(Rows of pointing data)
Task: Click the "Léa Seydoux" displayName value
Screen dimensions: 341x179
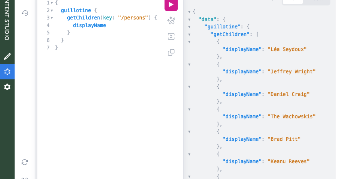Action: (x=287, y=49)
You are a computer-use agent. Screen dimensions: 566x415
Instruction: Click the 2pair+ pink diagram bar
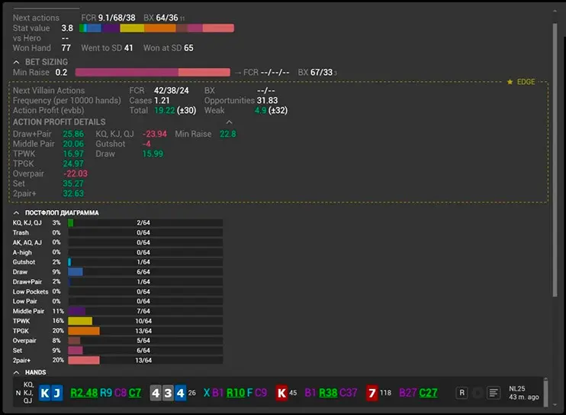(x=84, y=360)
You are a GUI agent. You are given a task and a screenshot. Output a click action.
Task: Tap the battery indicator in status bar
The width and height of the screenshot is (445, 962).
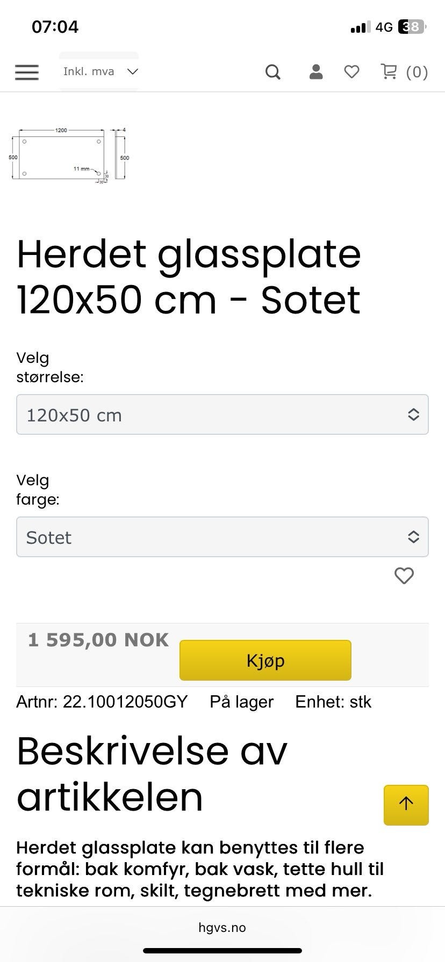(x=412, y=26)
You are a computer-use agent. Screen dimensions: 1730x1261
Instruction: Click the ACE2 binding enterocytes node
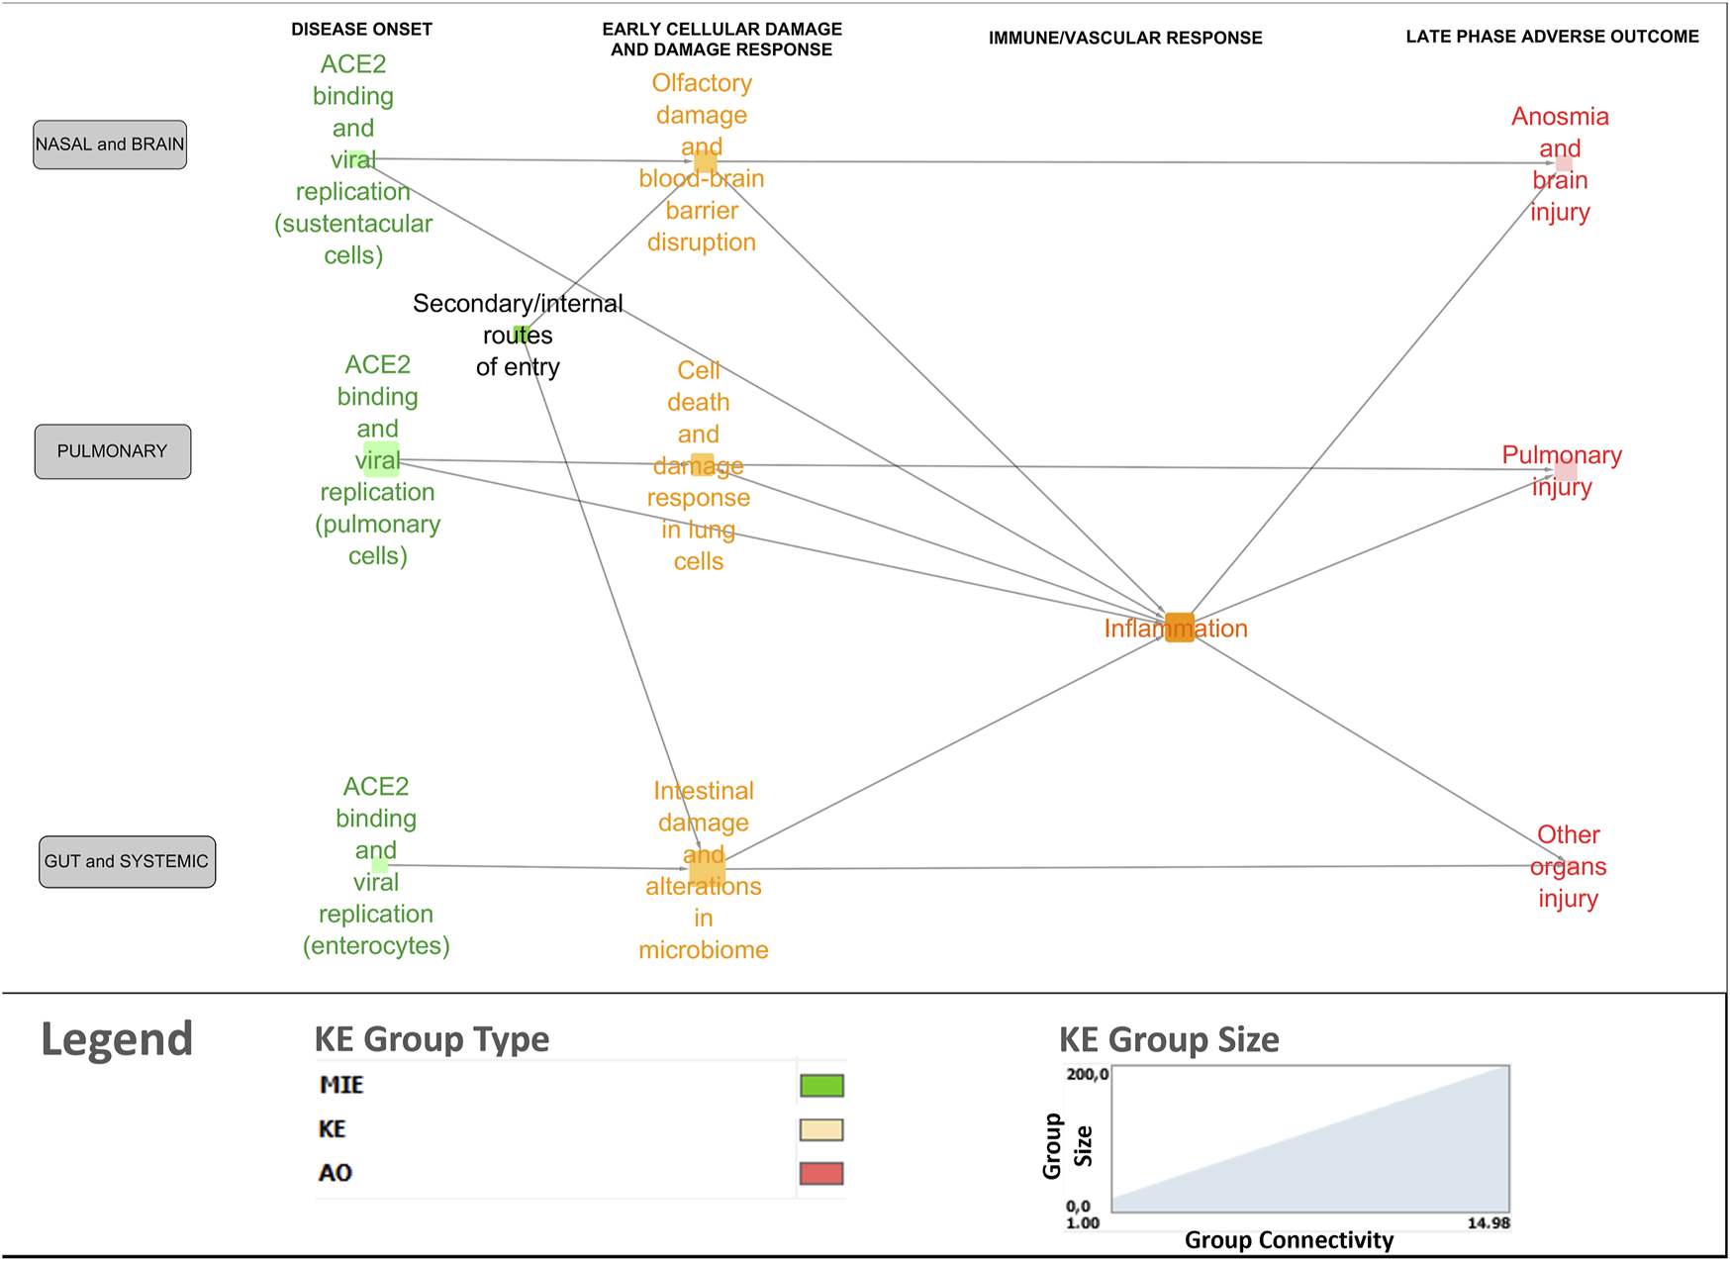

→ **What is asked**
Copy the items above line for line, without the pictures.

→ **Response to this task**
Task: Click the "Léa Seydoux" displayName value
Screen dimensions: 341x179
Action: (x=287, y=49)
You are a computer-use agent. Screen dimensions: 566x415
Instruction: Click the 2pair+ pink diagram bar
(x=84, y=360)
You are a GUI agent. You are given a task and a screenshot. Output a click action.
Task: Tap the battery indicator in status bar
The width and height of the screenshot is (445, 962).
(x=412, y=26)
You are a computer-use agent. Screen dimensions: 1730x1261
Instruction: Click the ACE2 binding enterocytes node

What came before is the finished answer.